INFORMATION:

--- START ---

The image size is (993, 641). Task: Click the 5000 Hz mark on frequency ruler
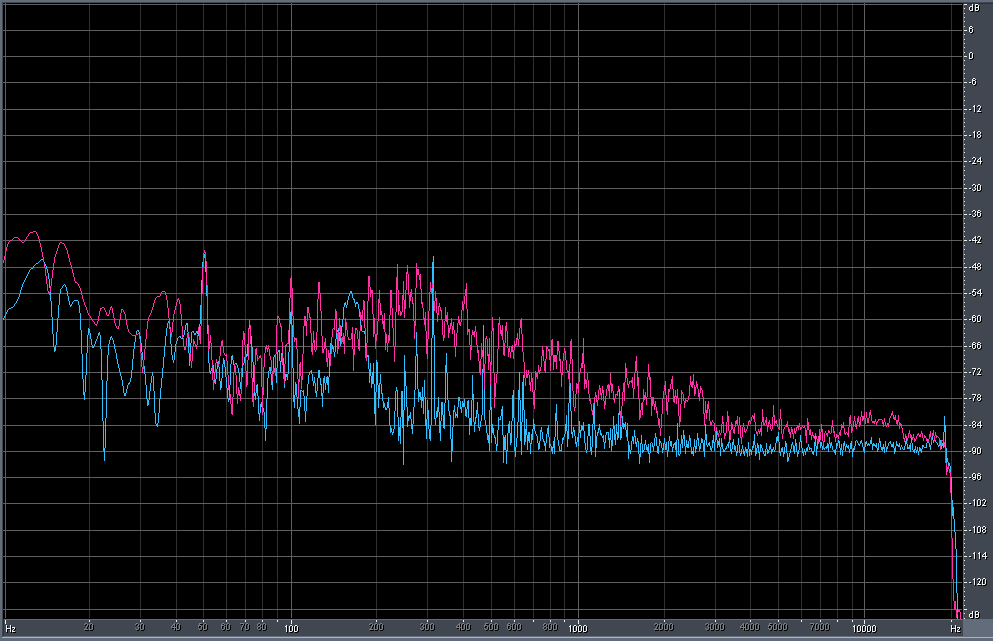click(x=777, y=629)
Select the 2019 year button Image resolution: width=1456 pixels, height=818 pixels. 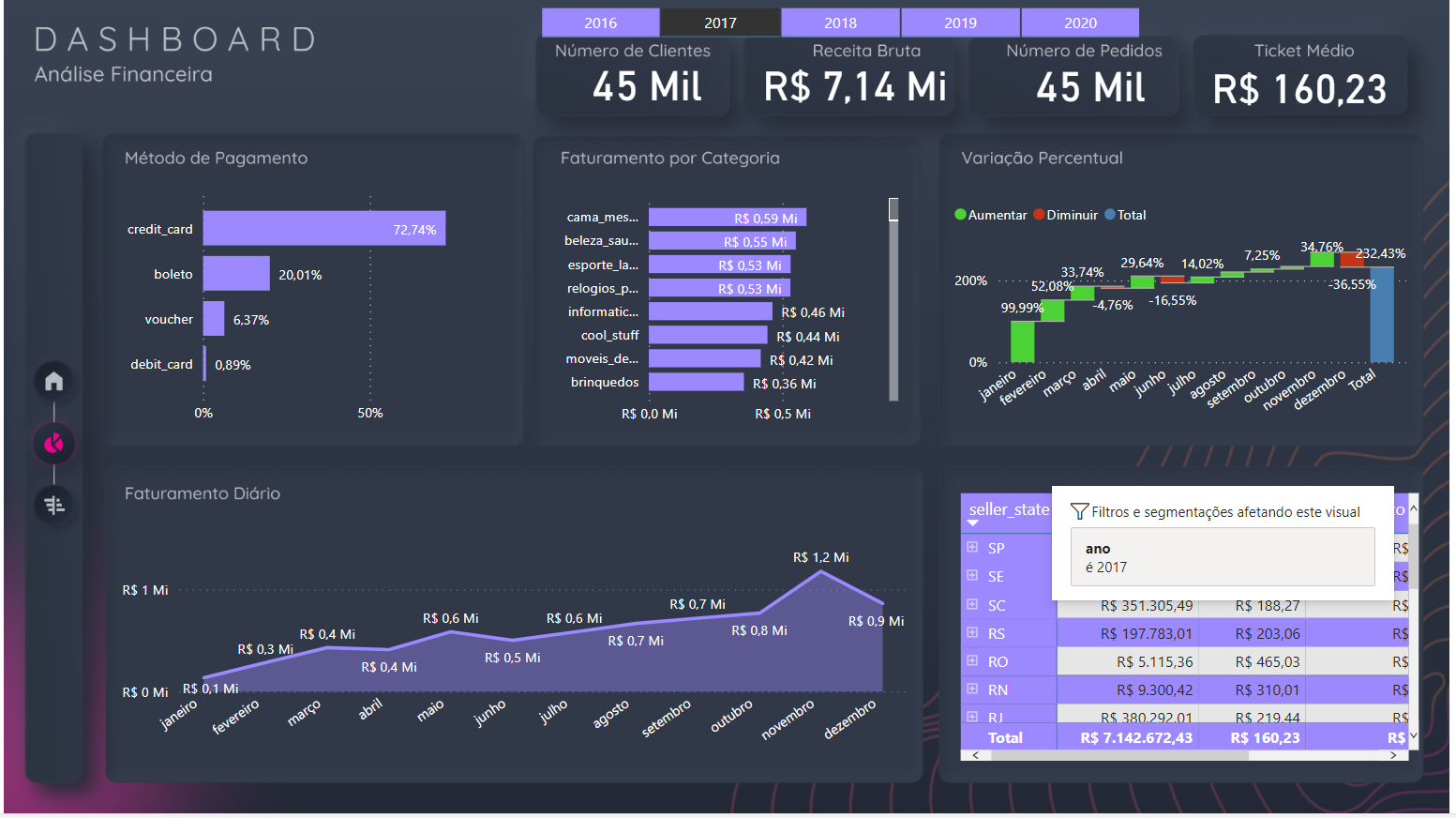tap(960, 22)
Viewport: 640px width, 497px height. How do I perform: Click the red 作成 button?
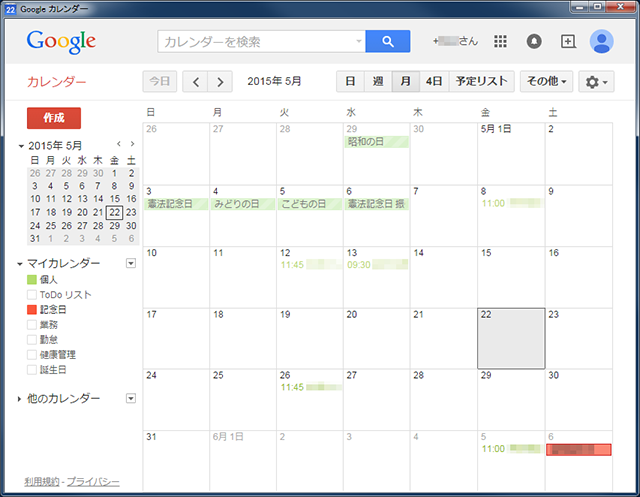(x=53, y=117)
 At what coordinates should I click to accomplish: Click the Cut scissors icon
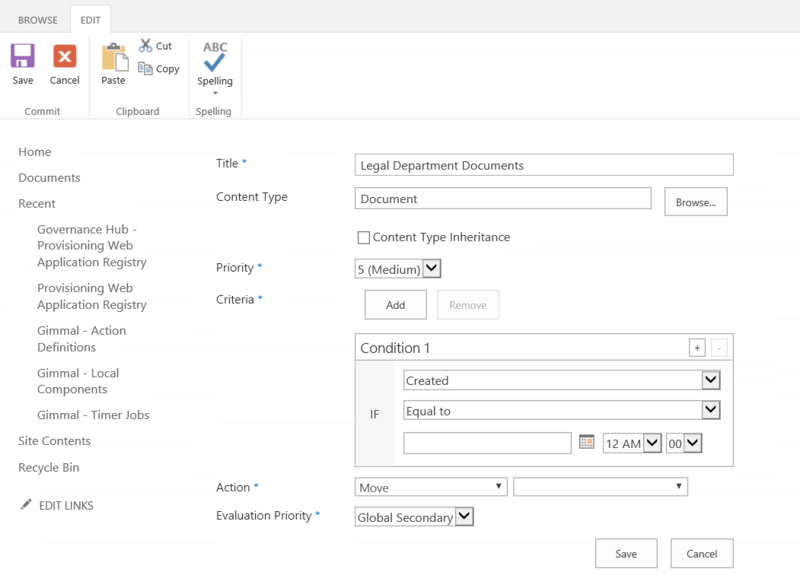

--- END ---
--- START ---

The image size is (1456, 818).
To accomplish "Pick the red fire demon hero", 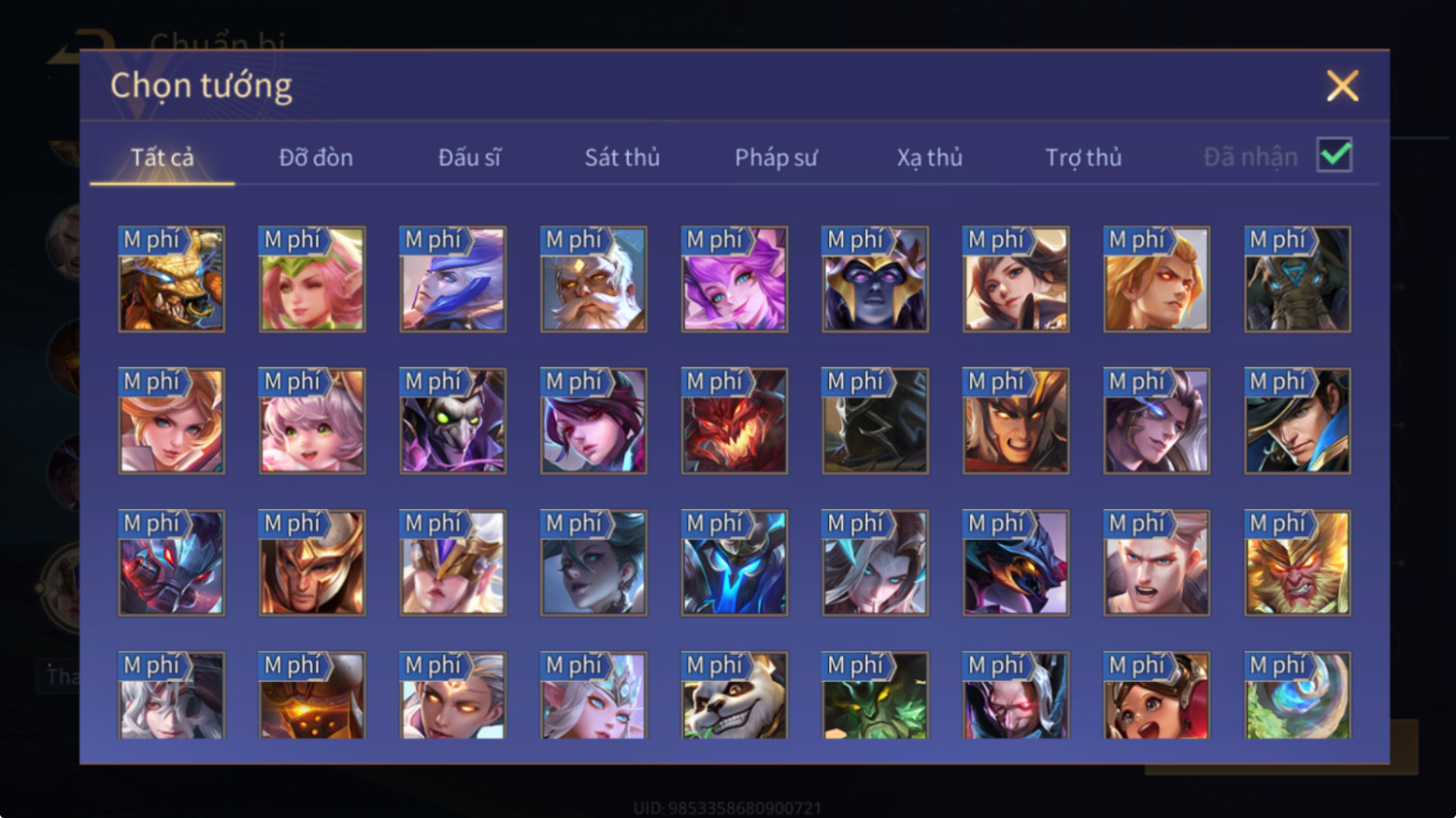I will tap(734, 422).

--- END ---

HOW TO COMPLETE THIS TASK: Exact repeat of the material above: every line from the one with "Viewport: 640px width, 497px" through the one with "At what coordinates", endpoints included, and nothing more. No pictures.

YOUR SOLUTION:
Viewport: 640px width, 497px height. How do I perform: Click the red 作成 button?
(x=53, y=117)
 At what coordinates should I click to accomplish: Click the Cut scissors icon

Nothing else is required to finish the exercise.